I snort, shaking my head. “Feelings. Sex? That I can handle without a second thought. But feelings? They scare the shit out of me. Add on the fact that these feelings are really, really fucking intense? Aiden, I’m kinda terrified if I’m honest.”
Aiden stops and I’m forced to stop as well. I turn towards him, looking up into his pretty green eyes. “If it makes you feel better, I’m pretty terrified as well. I can’t stop thinking about how wejustmet or the fact that you’re leaving at the end of the week. But I can’t deny that there’s something here, right? You feel it too?”
Nodding my head, I tell him, “I feel it too.”
“I have no idea what to do about it.” He bites his bottom lip. “But I’m glad it’s in the open.”
“Me too. And we don’t have to decide anything right this second. I think we should just enjoy this week with everything we have and then we can decide before we leave. If the spark is still there, then this doesn’t have to end. We can try long distance or I can come visit your pack and we’ll wing it. But I think it would be stupid not to at least see where this goes.”
Aiden hangs on my every word, his green eyes soft and accepting. He takes a step towards me until he’s towering over me, his big hand coming up to touch my face. But he stops himself, his hand clenching into a tight fist, like he’s not sure he has permission to touch me.
“Brock?”
“Yes?”
“Would it be okay if I kissed you now?”
I can’t stop a smile from spreading across my face, my chest fluttering with newfound fondness. “I thought you’d never ask.”
Aiden smiles before his hand finally connects with my face, gently cupping it. I lean up on my toes in order to meet him halfway. Our lips touch and I’m completely and utterly swept away.
Kissing Aiden is just as I imagined it would be last night when I was alone in my truck. He’s tentative and unsure. His kiss is soft, just barely there. Experimental.
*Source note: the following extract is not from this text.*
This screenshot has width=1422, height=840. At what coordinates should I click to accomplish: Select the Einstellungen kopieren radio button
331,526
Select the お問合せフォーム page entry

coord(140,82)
This kiss means everything to me.
I wrap my hand around his wrist, the other coming up to hold the back of his neck. I play with the short hair I find there, just barely keeping myself from fucking up the kiss by grinning when he groans in pleasure, the sound vibrating between us.
When we pull back, both of our cheeks are bright red, our eyes wide with wonder. If that’s how our first kiss feels, I can’t wait to see how the second and third and fourth will feel. I can’t wait to know what it’ll be like when our naked skin touches each other. This is the start of something and I can’t wait to dive into it with both feet. I can’t wait to lose myself in Aiden.
“That was--” Aiden breathes out, unable to find the right words. “Jesus.”
“Actually, you can call me Brock.”
“Smartass,” he says with a chuckle that lights me up from the inside.
I pull myself away from his broad chest with a little bit of effort. I take his hand in my own, lacing our fingers once more. We continue on our walk, the air around us warm. There’s those sparks of potential floating around us again.
“I have a question for you but please feel free to say no if it’s too much, too soon,” Aiden says as we curve around the lodge, coming close to finishing our walk.
“Shoot your shot,” I say with a grin. “And if it’s too much, I have no problem telling you no, even if you do have a smile that could put the sun to shame.”